Search the records below for the word "Select", then return every line where it appears.

(Stored data)
● ● ● ●

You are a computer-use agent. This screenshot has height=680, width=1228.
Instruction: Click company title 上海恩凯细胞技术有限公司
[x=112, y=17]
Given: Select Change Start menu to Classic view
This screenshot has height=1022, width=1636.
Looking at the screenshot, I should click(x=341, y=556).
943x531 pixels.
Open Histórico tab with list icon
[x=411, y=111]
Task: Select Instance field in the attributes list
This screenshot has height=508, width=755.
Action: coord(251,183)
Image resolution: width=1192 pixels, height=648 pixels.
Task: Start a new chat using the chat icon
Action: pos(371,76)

● ● ● ●

[RESPONSE]:
Given: Select Change Start menu to Classic view
Task: Select Instance field in the attributes list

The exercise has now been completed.